Mr Kingham lives in Aldbourne and knows Marlborough well and is equally well known in his own community.
He and Mr Hiscox, a legendary figure in the City during his years as Hiscox chairman, have hired Angus MacLennan, the 47-year-old former manager of Waterstones’ bookshop in King’s Road, Chelsea, as the White Horse’s new manager.
He has 22 years experience in retail bookselling and has already started work on major facelift plans for the White Horse, aiming at early April as the date for declaring open the revamped bookshop.
“I’m very excited,” he told Marlborough News Online. “It’s a bookseller’s dream really to have the opportunity to shape a shop in the way I am going to have – and in such a beautiful place with such a healthy market.

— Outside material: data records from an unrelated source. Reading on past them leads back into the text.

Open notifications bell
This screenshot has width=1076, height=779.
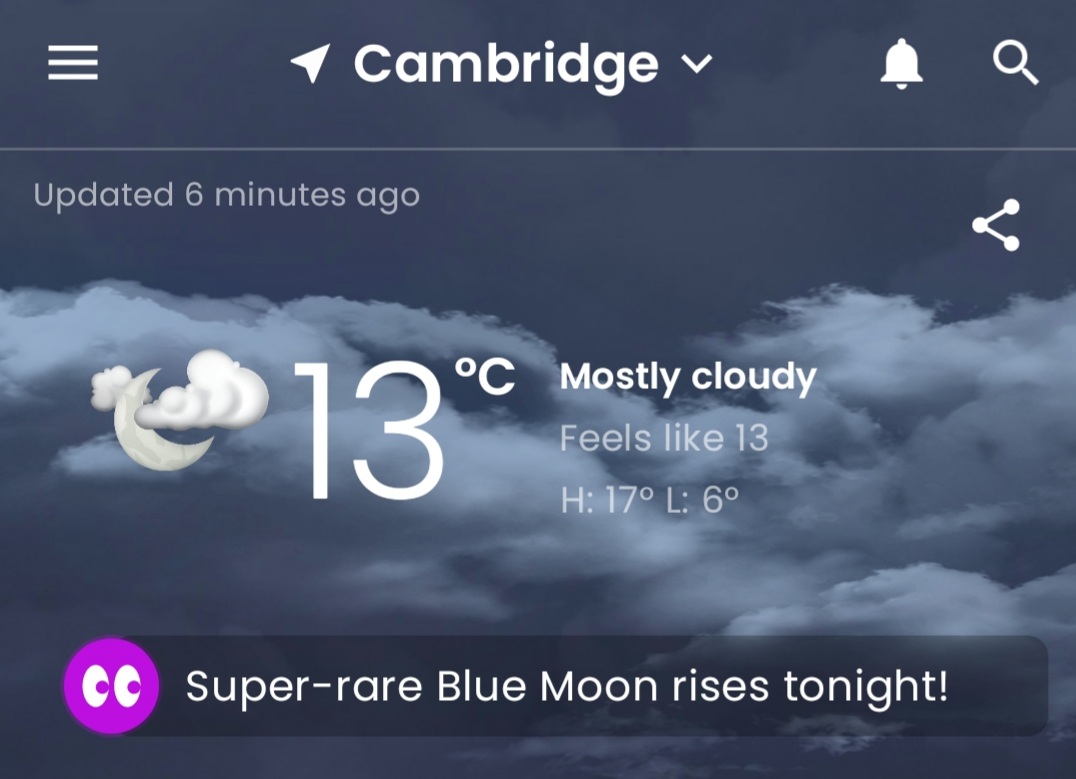(901, 65)
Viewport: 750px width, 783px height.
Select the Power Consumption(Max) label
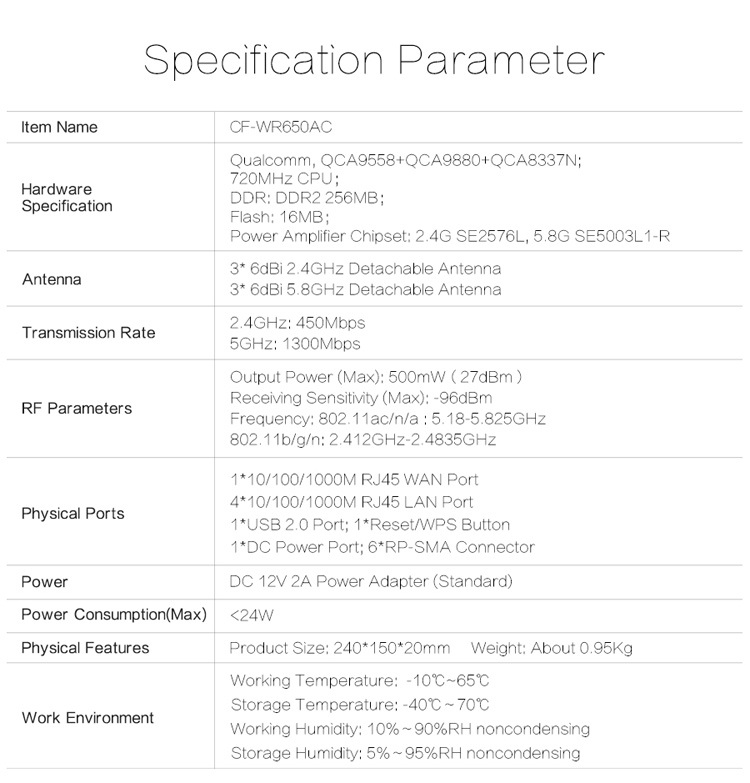(114, 615)

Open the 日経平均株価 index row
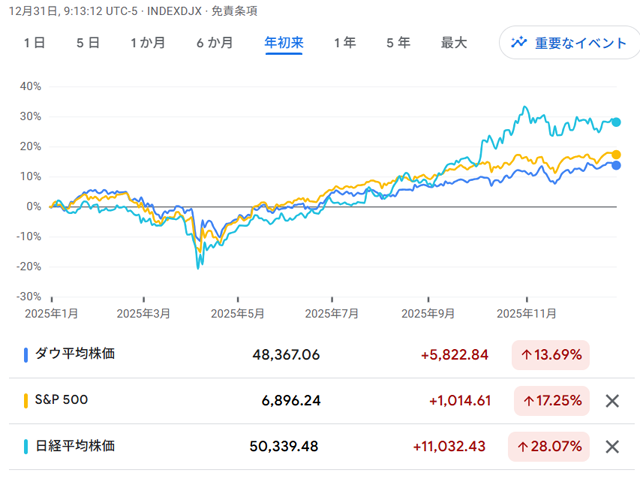click(75, 446)

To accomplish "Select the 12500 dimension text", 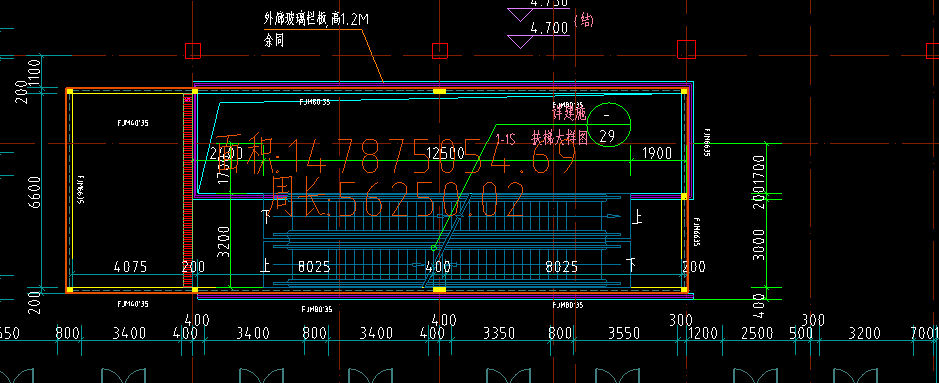I will [x=445, y=153].
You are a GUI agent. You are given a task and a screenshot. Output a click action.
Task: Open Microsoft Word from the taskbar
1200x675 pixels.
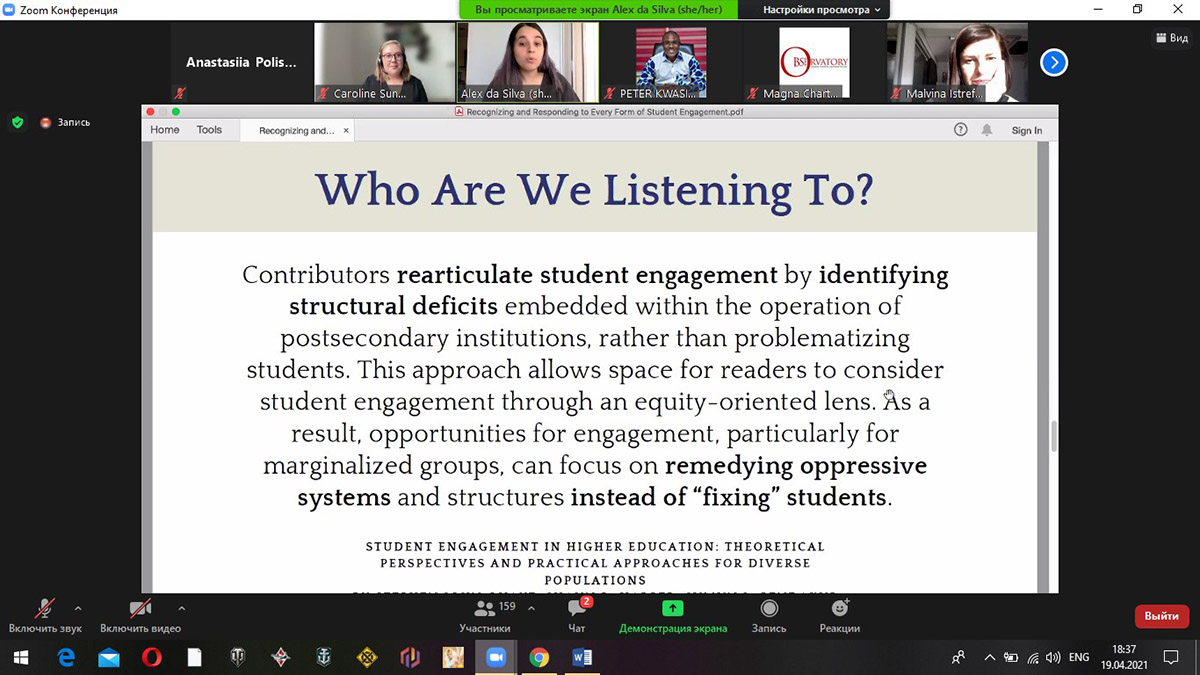point(582,657)
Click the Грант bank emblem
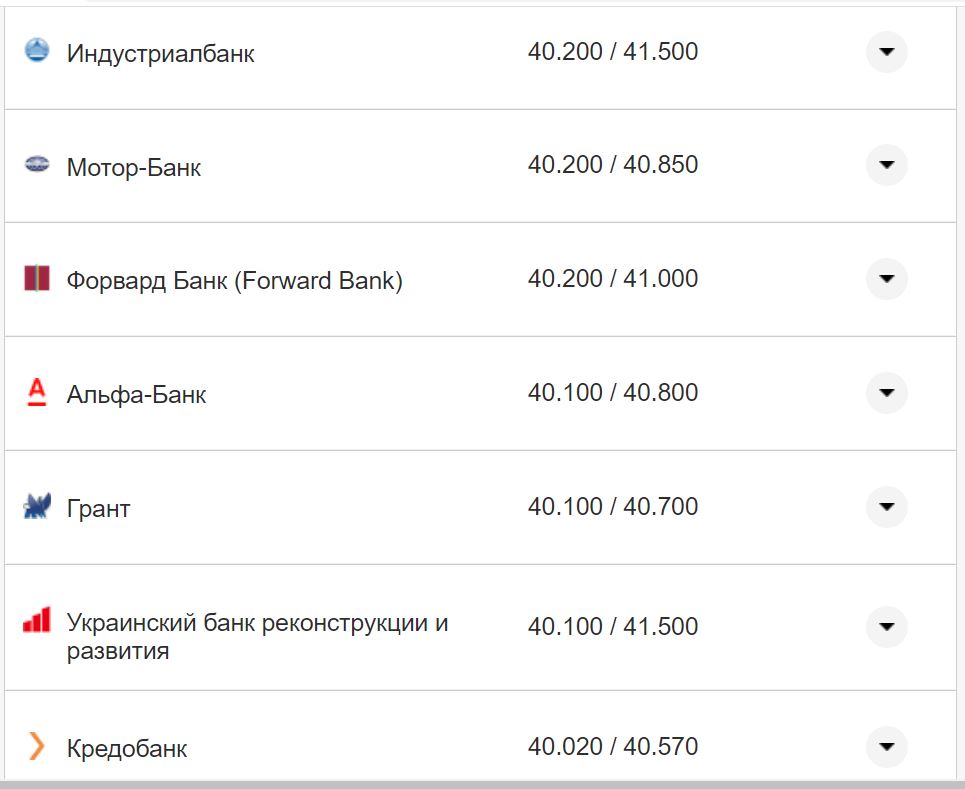Screen dimensions: 965x789 tap(35, 507)
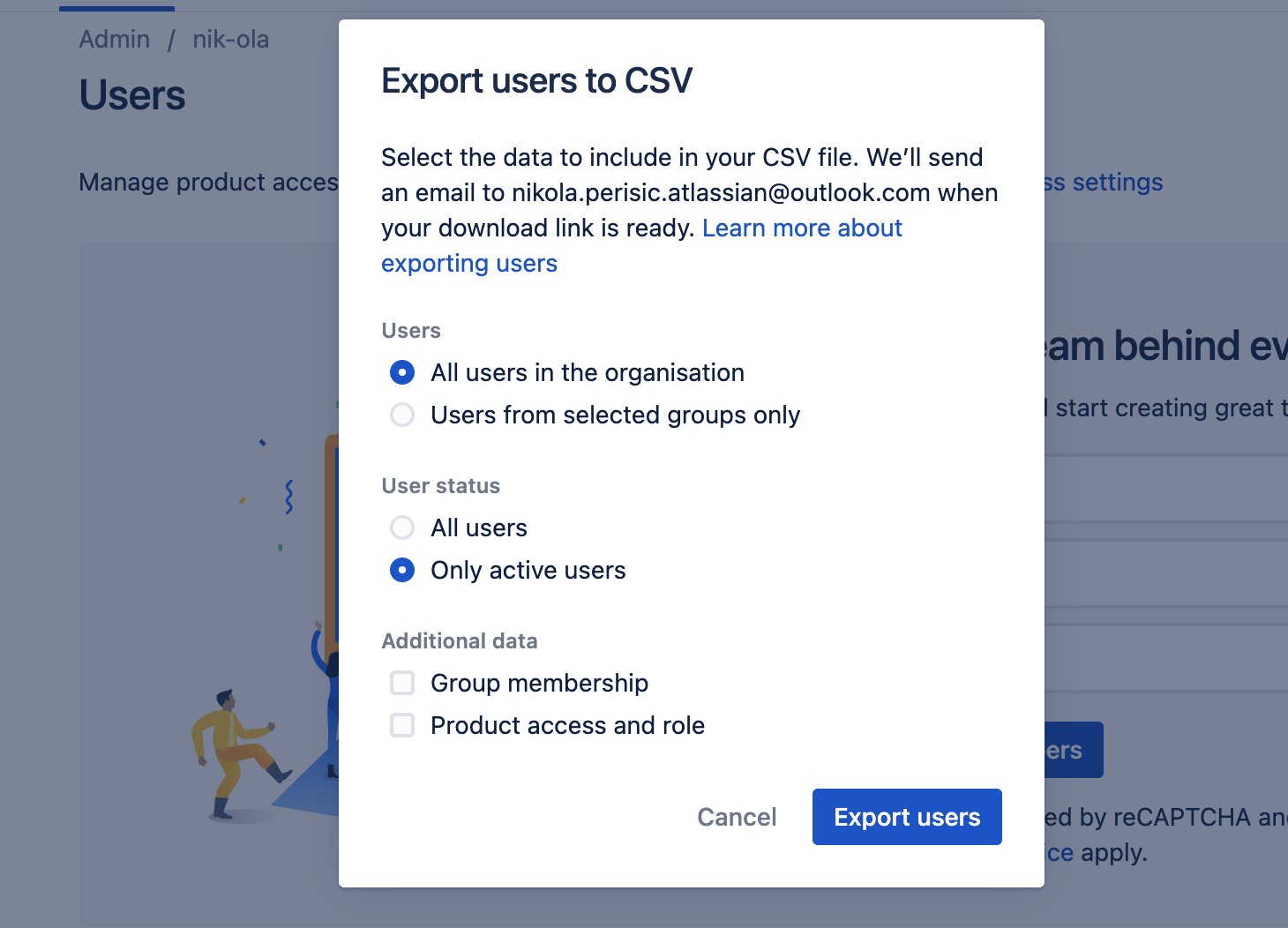Click the 'Users' section label in the dialog
The width and height of the screenshot is (1288, 928).
point(410,330)
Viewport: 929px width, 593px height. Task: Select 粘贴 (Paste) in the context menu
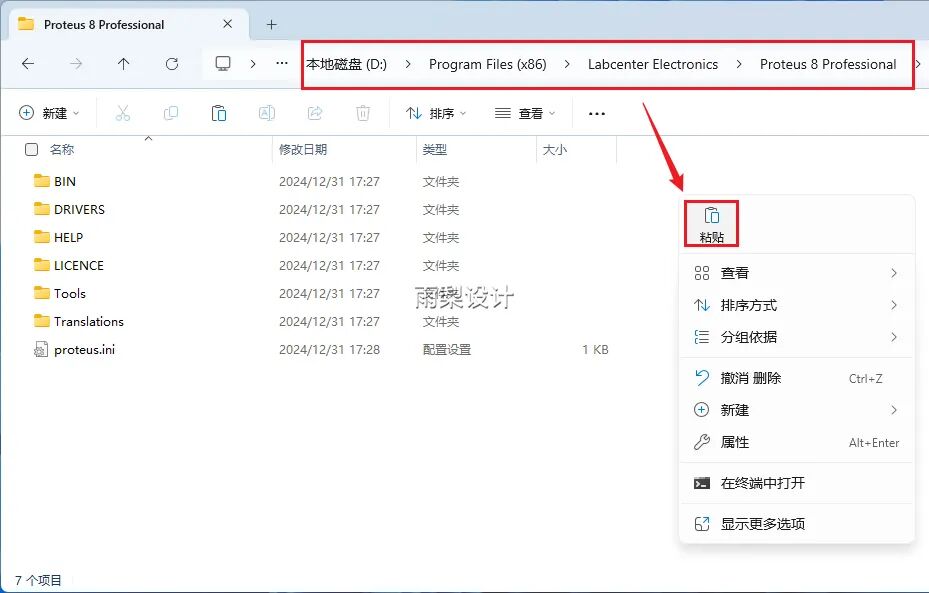point(712,222)
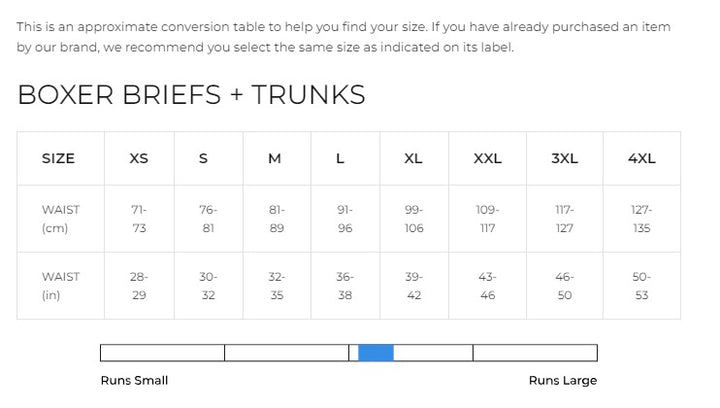Click the SIZE header cell
720x408 pixels.
58,158

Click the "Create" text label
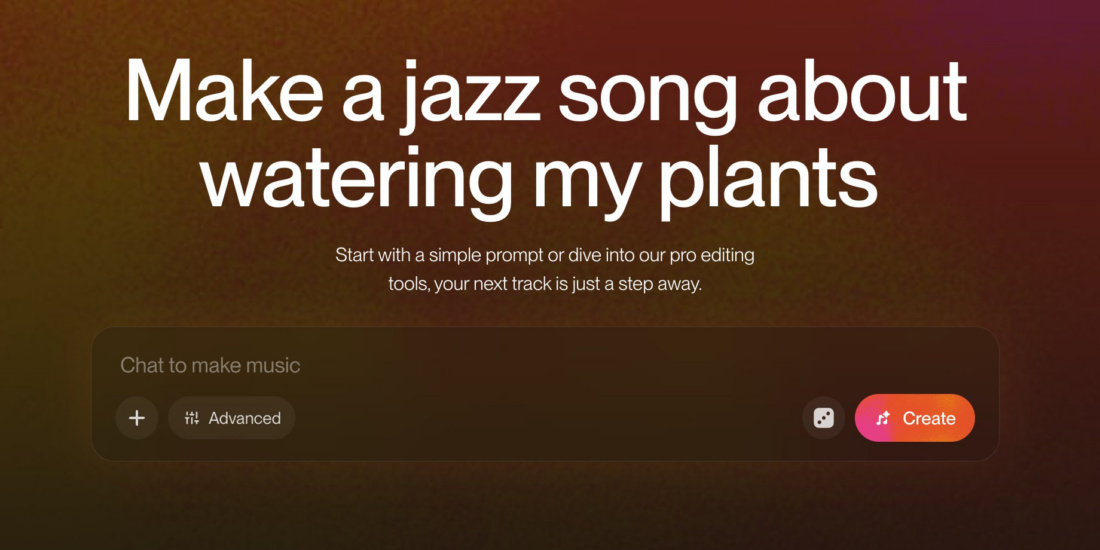[929, 419]
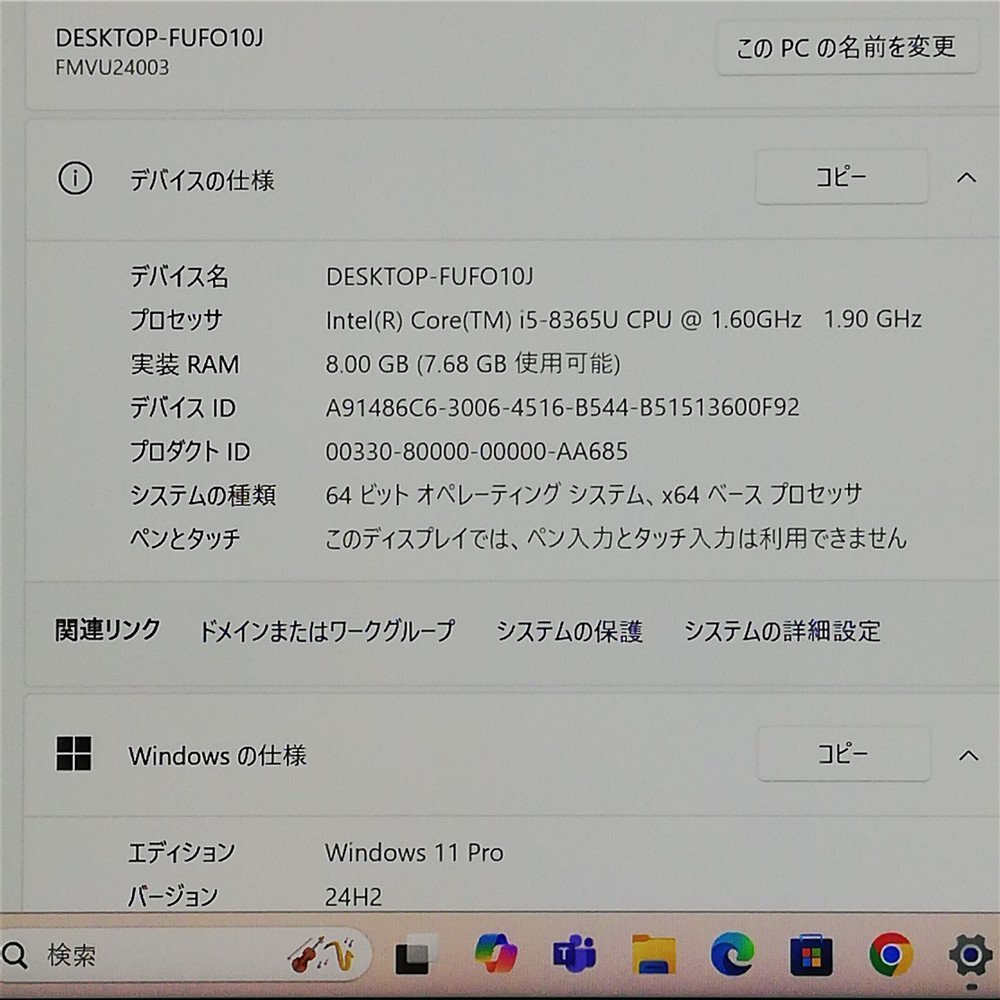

“It is reassuring to know that everyone was so desperate for the White Horse to continue. It has been a desperate time for independent bookshops going out of business, but we may have come through the worst, however, with the digital revolution.
“That seems to have hit a plateau in the last six months. We may now find out how the ground lies.”
His extensive experience – he has worked for Hammicks and Ottakers as well as Waterstone and has organised the SW11 Literary Festival in Clapham – will in particular be an asset for the Marlborough LitFest.
Many feared that without its own retailing outlet, the festival, now in its fourth year, would have serious difficulties in supplying books at festival events every September.
Mr Hiscox added: “Angus is very flamboyant and determined to make it work. We will have to be more specialist. I don’t think you can be a generalist in bookshops.
“What we want is some input from people about what they want. The whole science of retailing is having in the shop the books that people want. Perhaps your readers can help with the research we are going to have to do.”
And the takeover – at least two members of the current White Horse staff will continue in post – has delighted 71-year-old Michael Pooley, who has owned the White Horse since 1973.
“This is fabulous news,” he told Marlborough News Online. “There are not many independent bookshops that successfully change hands in today’s climate. So I am thrilled that Marlborough is going to have a cracking good business.
“It’s time for me to go. It’s time for the changing of the guard.
“And it is all thanks to you for introducing Robert Hiscox to us in the first place.”